Chyba się w nim zauroczyłam ...

Popatrzyłam się na Janka i w jego oczy w które było lekko zaszklone. Wstałam i usiadłam na jego kolanach. Zarzuciłam swoje ręce na jego ramiona, a on wziął moją twarz w swoje duże, ciepłe ręce. Zbliżył swoją twarz, tak że stykaliśmy się czołami. Po chwili wbił się w moje usta i z delikatnego pocałunku, przemienił go w bardziej namiętny. Oboje się uśmiechnęliśmy przez co stuknęliśmy się zębami, ale nadal nie przerwaliśmy pocałunku. Wsunęłam swoje palce w lekko przydługie włosy chłopaka, a on nadal trzymał moją twarz w ciepłych dłoniach. Pocałunkami zniżył się na szyję, zostawiając tam palące w skórę ślady, po czym powtórzyłam to samo robiąc Jankowi jedną malinkę na szyji. Mocno wtuliłam się w Jego szyję, zaciągając się zapachem szlugów i mocnych perfum. Ta chwila mogłaby trwać wiecznie. Janek objął mnie ramieniem i przyciągnął bardziej do siebie składając pocałunek na moim czole. Uśmiechnęłam się do niego i pocałowałam go w nos, na co cicho się zaśmiał. Nagle rozległ dzwonek telefonu Janka, na ekranie pojawiło się zdjęcie Kacpra. Chłopak zignorował telefon i wsadził go spowrotem do kieszeni.

Leżeliśmy na ciepłym piasku, głowę miałam położoną na klatce piersiowej Janka. Wpatrywaliśmy się w ciszy w gwiaździste niebo. Nagle ciszę przerwał dzwonek mojego telefonu. Dzwoniła Natalka. Odebrałam.

— Japierdole żyjecie?!
— Tak, gdzie jesteście?
—Raczej kurwa gdzie wy jesteście! Czekamy na was w hotelu, od dobrej godziny dzwonimy do Janka.
— ma wyciszony telefon, zaraz będziemy. Pa!

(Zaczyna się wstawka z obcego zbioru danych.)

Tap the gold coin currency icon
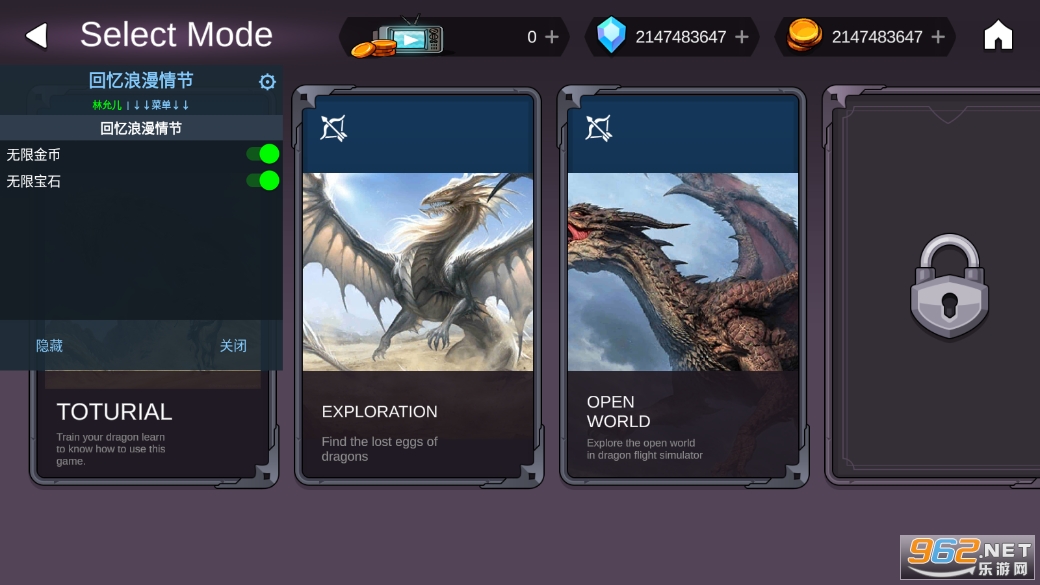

— Januś wracamy — powiedziałam do chłopaka i na chwile zatrzymałam się widząc, że Janek zasnął. — Januś! Wstawaj Jasiu — mówię i lekko szturcham go w ramię.

—Wikuś jeszcze 5 minutek.

—Janeczku kochany wracamy do hotelu, tam pójdziesz spać. Wstawaj leniuchu —powiedziałam i próbowałam go podnieść do siadu, ciągnąc go za rękę.

— Już wstaje — odpowiada zachrypniętym głosem, a po moim ciele przechodzi dreszcz. Łapie mnie za rękę, wstaje i od razu obejmuje mnie ramieniem, aby utrzymać równowagę. Idziemy plażą do hotelu. Po około 20 minutach drogi wchodzimy do naszego hotelu. Wsiadamy do windy i czekamy aż wjedzie na 6 piętro. Janek przybliżył się i znowu złożył pocałunek na moim ustach. Złapałam go za ramiona i ustałam na palcach. Przygryzłam niechcący jego dolną wargę na co lekko mruknął i cicho się zaśmiał. Kiedy winda wjechała na nasze piętro podeszliśmy do naszego pokoju. Kiedy otwierałam drzwi, ktoś złapał mnie za ramię.

—Kacper, kurwa ty chcesz abym na zawał zeszła?

— Sorki Wikuś, jutro jedziemy do Gdańska. Miłej nocy — powiedział i spuścił wzrok na moją szyję i lekko się zaśmiał. —Pozdrów Janka.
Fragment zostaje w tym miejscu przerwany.